Records contained in a dataset:
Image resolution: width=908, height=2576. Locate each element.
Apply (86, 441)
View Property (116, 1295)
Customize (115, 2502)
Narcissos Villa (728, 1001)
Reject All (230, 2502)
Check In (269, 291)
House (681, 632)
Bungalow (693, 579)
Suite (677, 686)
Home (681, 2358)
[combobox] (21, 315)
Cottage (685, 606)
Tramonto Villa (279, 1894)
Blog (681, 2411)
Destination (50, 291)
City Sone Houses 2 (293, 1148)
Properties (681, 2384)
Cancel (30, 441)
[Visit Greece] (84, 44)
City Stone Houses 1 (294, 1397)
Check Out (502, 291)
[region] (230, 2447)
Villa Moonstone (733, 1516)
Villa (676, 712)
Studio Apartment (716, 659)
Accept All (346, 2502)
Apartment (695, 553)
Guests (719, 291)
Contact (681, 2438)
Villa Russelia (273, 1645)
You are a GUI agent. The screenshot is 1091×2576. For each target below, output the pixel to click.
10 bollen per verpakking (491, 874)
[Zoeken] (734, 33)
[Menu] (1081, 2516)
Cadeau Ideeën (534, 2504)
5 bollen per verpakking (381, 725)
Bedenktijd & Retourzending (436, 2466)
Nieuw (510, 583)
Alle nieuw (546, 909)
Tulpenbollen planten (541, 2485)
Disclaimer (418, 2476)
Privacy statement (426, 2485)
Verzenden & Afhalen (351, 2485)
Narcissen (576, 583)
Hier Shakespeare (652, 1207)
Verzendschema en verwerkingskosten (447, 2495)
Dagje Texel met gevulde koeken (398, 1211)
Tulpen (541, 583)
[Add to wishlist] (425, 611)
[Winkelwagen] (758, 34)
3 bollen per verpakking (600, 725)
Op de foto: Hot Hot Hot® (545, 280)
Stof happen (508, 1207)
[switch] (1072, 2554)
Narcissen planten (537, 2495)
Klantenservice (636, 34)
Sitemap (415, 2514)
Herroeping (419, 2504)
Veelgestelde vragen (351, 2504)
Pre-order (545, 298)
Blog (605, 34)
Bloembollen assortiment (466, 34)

- TASK GOAL: Once the line that contains "City Sone Houses 2 (293, 1148)" is found, please give it again exactly, along with each line that comes after it, through the last line of the entries.

- EXERCISE OUTPUT:
City Sone Houses 2 (293, 1148)
Properties (681, 2384)
Cancel (30, 441)
[Visit Greece] (84, 44)
City Stone Houses 1 (294, 1397)
Check Out (502, 291)
[region] (230, 2447)
Villa Moonstone (733, 1516)
Villa (676, 712)
Studio Apartment (716, 659)
Accept All (346, 2502)
Apartment (695, 553)
Guests (719, 291)
Contact (681, 2438)
Villa Russelia (273, 1645)
You are a GUI agent. The screenshot is 1091×2576. For each target below, output the pixel to click.
10 bollen per verpakking (491, 874)
[Zoeken] (734, 33)
[Menu] (1081, 2516)
Cadeau Ideeën (534, 2504)
5 bollen per verpakking (381, 725)
Bedenktijd & Retourzending (436, 2466)
Nieuw (510, 583)
Alle nieuw (546, 909)
Tulpenbollen planten (541, 2485)
Disclaimer (418, 2476)
Privacy statement (426, 2485)
Verzenden & Afhalen (351, 2485)
Narcissen (576, 583)
Hier Shakespeare (652, 1207)
Verzendschema en verwerkingskosten (447, 2495)
Dagje Texel met gevulde koeken (398, 1211)
Tulpen (541, 583)
[Add to wishlist] (425, 611)
[Winkelwagen] (758, 34)
3 bollen per verpakking (600, 725)
Op de foto: Hot Hot Hot® (545, 280)
Stof happen (508, 1207)
[switch] (1072, 2554)
Narcissen planten (537, 2495)
Klantenservice (636, 34)
Sitemap (415, 2514)
Herroeping (419, 2504)
Veelgestelde vragen (351, 2504)
Pre-order (545, 298)
Blog (605, 34)
Bloembollen assortiment (466, 34)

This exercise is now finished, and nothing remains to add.